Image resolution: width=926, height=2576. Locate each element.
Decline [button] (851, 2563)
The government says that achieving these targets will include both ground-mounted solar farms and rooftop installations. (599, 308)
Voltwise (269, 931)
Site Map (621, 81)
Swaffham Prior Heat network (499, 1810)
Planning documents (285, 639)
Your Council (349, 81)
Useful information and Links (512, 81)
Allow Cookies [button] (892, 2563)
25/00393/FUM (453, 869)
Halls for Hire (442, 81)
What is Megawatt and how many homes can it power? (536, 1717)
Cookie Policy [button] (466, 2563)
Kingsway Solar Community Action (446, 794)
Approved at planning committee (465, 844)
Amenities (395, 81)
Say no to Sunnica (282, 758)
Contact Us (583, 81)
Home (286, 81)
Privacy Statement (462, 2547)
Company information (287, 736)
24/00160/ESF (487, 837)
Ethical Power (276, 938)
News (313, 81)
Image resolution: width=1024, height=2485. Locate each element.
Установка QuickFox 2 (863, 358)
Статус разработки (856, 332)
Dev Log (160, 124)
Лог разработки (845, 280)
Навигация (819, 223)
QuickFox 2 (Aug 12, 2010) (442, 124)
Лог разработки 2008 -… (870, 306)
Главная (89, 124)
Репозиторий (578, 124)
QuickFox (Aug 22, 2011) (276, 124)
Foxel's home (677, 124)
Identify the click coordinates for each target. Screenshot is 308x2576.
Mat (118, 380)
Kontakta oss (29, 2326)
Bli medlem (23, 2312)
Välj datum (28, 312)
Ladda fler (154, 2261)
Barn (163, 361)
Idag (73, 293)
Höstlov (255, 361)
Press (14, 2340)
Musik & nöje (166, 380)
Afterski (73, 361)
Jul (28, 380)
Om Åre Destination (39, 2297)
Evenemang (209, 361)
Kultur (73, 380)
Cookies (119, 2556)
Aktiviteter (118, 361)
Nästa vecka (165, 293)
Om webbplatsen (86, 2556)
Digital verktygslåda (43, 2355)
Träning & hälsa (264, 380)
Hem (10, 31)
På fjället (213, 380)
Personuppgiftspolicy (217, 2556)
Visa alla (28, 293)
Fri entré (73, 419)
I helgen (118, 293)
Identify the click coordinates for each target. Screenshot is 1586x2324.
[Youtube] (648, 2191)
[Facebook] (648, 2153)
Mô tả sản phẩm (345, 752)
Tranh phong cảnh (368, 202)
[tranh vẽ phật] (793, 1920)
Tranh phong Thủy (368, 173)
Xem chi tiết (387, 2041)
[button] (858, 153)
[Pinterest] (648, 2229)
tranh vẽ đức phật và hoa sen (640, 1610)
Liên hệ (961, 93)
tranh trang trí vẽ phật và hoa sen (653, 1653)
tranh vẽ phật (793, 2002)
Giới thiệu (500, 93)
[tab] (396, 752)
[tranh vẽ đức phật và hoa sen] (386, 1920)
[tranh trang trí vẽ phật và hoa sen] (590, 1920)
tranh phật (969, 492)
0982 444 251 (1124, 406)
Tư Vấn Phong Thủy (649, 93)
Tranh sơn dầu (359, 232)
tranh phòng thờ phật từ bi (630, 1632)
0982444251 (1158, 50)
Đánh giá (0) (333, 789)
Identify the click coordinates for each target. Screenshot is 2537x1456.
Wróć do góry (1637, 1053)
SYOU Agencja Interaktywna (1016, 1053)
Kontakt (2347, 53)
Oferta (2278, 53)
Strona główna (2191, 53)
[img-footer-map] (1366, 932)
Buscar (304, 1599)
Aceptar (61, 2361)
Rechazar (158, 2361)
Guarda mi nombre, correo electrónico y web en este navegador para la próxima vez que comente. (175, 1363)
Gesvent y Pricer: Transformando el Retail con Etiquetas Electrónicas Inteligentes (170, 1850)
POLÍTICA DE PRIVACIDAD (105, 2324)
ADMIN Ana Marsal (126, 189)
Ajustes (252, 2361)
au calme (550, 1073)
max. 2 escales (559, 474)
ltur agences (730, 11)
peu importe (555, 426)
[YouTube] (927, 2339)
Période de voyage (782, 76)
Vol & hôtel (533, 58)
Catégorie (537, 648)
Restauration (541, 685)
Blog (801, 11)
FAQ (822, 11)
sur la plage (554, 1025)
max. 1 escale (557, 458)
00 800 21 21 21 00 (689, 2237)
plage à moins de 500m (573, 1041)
◇ ◇ ◇ ◇ ◇ ◇ ◇
→ **Exercise details**: Output exactly one stretch of the listing: from the line containing "Foxel's home (677, 124)" through the line containing "Rechazar (158, 2361)", both end lines included.

→ **Output below**:
Foxel's home (677, 124)
Identify the click coordinates for each target. Screenshot is 308x2576.
Mat (118, 380)
Kontakta oss (29, 2326)
Bli medlem (23, 2312)
Välj datum (28, 312)
Ladda fler (154, 2261)
Barn (163, 361)
Idag (73, 293)
Höstlov (255, 361)
Press (14, 2340)
Musik & nöje (166, 380)
Afterski (73, 361)
Jul (28, 380)
Om Åre Destination (39, 2297)
Evenemang (209, 361)
Kultur (73, 380)
Cookies (119, 2556)
Aktiviteter (118, 361)
Nästa vecka (165, 293)
Om webbplatsen (86, 2556)
Digital verktygslåda (43, 2355)
Träning & hälsa (264, 380)
Hem (10, 31)
På fjället (213, 380)
Personuppgiftspolicy (217, 2556)
Visa alla (28, 293)
Fri entré (73, 419)
I helgen (118, 293)
Identify the click coordinates for each target. Screenshot is 1586x2324.
[Youtube] (648, 2191)
[Facebook] (648, 2153)
Mô tả sản phẩm (345, 752)
Tranh phong cảnh (368, 202)
[tranh vẽ phật] (793, 1920)
Tranh phong Thủy (368, 173)
Xem chi tiết (387, 2041)
[button] (858, 153)
[Pinterest] (648, 2229)
tranh vẽ đức phật và hoa sen (640, 1610)
Liên hệ (961, 93)
tranh trang trí vẽ phật và hoa sen (653, 1653)
tranh vẽ phật (793, 2002)
Giới thiệu (500, 93)
[tab] (396, 752)
[tranh vẽ đức phật và hoa sen] (386, 1920)
[tranh trang trí vẽ phật và hoa sen] (590, 1920)
tranh phật (969, 492)
0982 444 251 (1124, 406)
Tư Vấn Phong Thủy (649, 93)
Tranh sơn dầu (359, 232)
tranh phòng thờ phật từ bi (630, 1632)
0982444251 (1158, 50)
Đánh giá (0) (333, 789)
Identify the click coordinates for each target. Screenshot is 2537x1456.
Wróć do góry (1637, 1053)
SYOU Agencja Interaktywna (1016, 1053)
Kontakt (2347, 53)
Oferta (2278, 53)
Strona główna (2191, 53)
[img-footer-map] (1366, 932)
Buscar (304, 1599)
Aceptar (61, 2361)
Rechazar (158, 2361)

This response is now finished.